Was I underestimating my Malawian friends and family? I think so now. They know rich Malawians who have it all, they know that their money brings them more trouble because now they have more people to take care of. Maybe they even know and care about environmental issues, and wouldn't drive a car if they had the choice anyways.

But maybe they did want the mazungu life just like I thought. However, they want it for other reasons than just material gains. Or maybe I'm interpreting what they say wrong. They don't really want a TV in order to aspire to my lifestyle, they want a TV so that they can watch soccer matches with their friends, end of story. After that, maybe they want some more cassava flour, or school fees, or who knows what.

Another question I might ask myself is: "what might they have gained from telling me this?". Perhaps I am just a victim of hearing what I want to hear.
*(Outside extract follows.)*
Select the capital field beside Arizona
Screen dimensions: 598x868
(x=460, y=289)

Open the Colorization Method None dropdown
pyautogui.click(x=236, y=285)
I was expecting people to conform to the order of the world as I saw it, and they did so in order to please me. My next question is then: "why might they have been trying to please me?". Another question: "what could I have done to have people tell me the truth, and not what they thought I wanted to hear?" "Why did I have these pre-set notions, and how did people pick up on them?"

I don't know the answers to any of my own questions. My learning while I was in Malawi was intense and invaluable, but it does not stop at what I have seen or written. Too often I have written these blog posts or emails to people and left out the "but this, and this, and this, and that, and oh shit those people over there, all bring new points to the table". Why? Because of ...time, space, trying to appeal to a wide audience? I don't know. I don't know what keeps myself, and other writers/bloggers/etc. out there from leaving you (the reader) in a fuse of ambiguous thought.

So this is what I am trying to do now, I want you to just accept the ambiguity. I heard some things about people in developing countries wanting to strive for the ideal western lifestyle. As a result, I went on a rant about how stupid our western lifestyle is because it's so unsustainable, and we don't deserve to live this life of luxury. I maybe even made people feel guilty. But there's more to it than what I said. And I had no right to rag on western lifestyles when I knew what I was going straight back to Canada to do. I had no right to come to conclusions before you had done that yourself.

I'm going to end this post with a quote. It really inspired me this past summer. Maybe it is completely unrelated to everything I have said above, but I feel like it all fits, so just go with it. Hopefully it'll give you something too.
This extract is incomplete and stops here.